IEEE Trans Vis Comput Graph. 2018 Aug 20. doi: 10.1109/TVCG.2018.2865193. Online ahead of print.

Abstract

A common approach to sampling the space of a prediction is the generation of an ensemble of potential outcomes, where the ensemble's distribution reveals the statistical structure of the prediction space. For example, the US National Hurricane Center generates multiple day predictions for a storm's path, size, and wind speed, and then uses a Monte Carlo approach to sample this prediction into a large ensemble of potential storm outcomes. Various forms of summary visualizations are generated from such an ensemble, often using spatial spread to indicate its statistical characteristics. However, studies have shown that changes in the size of such summary glyphs, representing changes in the uncertainty of the prediction, are frequently confounded with other attributes of the phenomenon, such as its size or strength.
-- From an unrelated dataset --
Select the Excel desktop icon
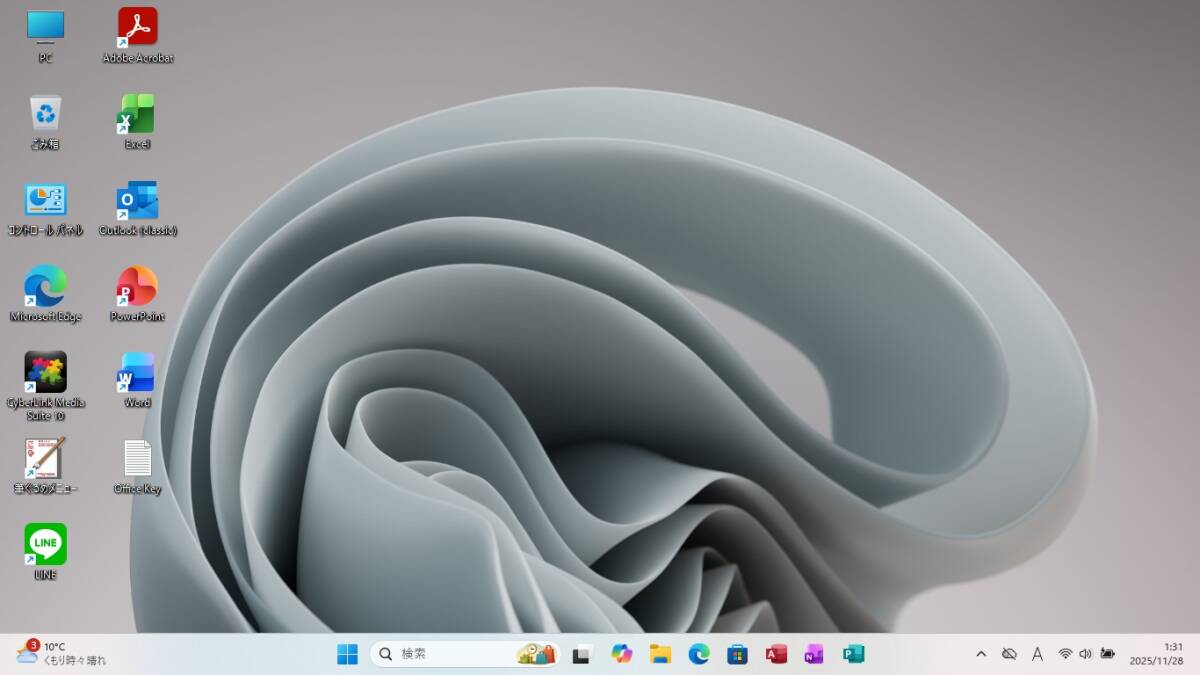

In addition, simulation ensembles typically encode multivariate information, which can be difficult or confusing to include in a summary display. This problem can be overcome by directly displaying the ensemble as a set of annotated trajectories, however this solution will not be effective if ensembles are densely overdrawn or structurally disorganized. We propose to overcome these difficulties by selectively sampling the original ensemble, constructing a smaller representative and spatially well organized ensemble. This can be drawn directly as a set of paths that implicitly reveals the underlying spatial uncertainty distribution of the prediction. Since this approach does not use a visual channel to encode uncertainty, additional information can more easily be encoded in the display without leading to visual confusion. To demonstrate our argument, we describe the development of a visualization for ensembles of tropical cyclone forecast tracks, explaining how their spatial and temporal predictions, as well as other crucial storm characteristics such as size and intensity, can be clearly revealed. We verify the effectiveness of this visualization approach through a cognitive study exploring how storm damage estimates are affected by the density of tracks drawn, and by the presence or absence of annotating information on storm size and intensity.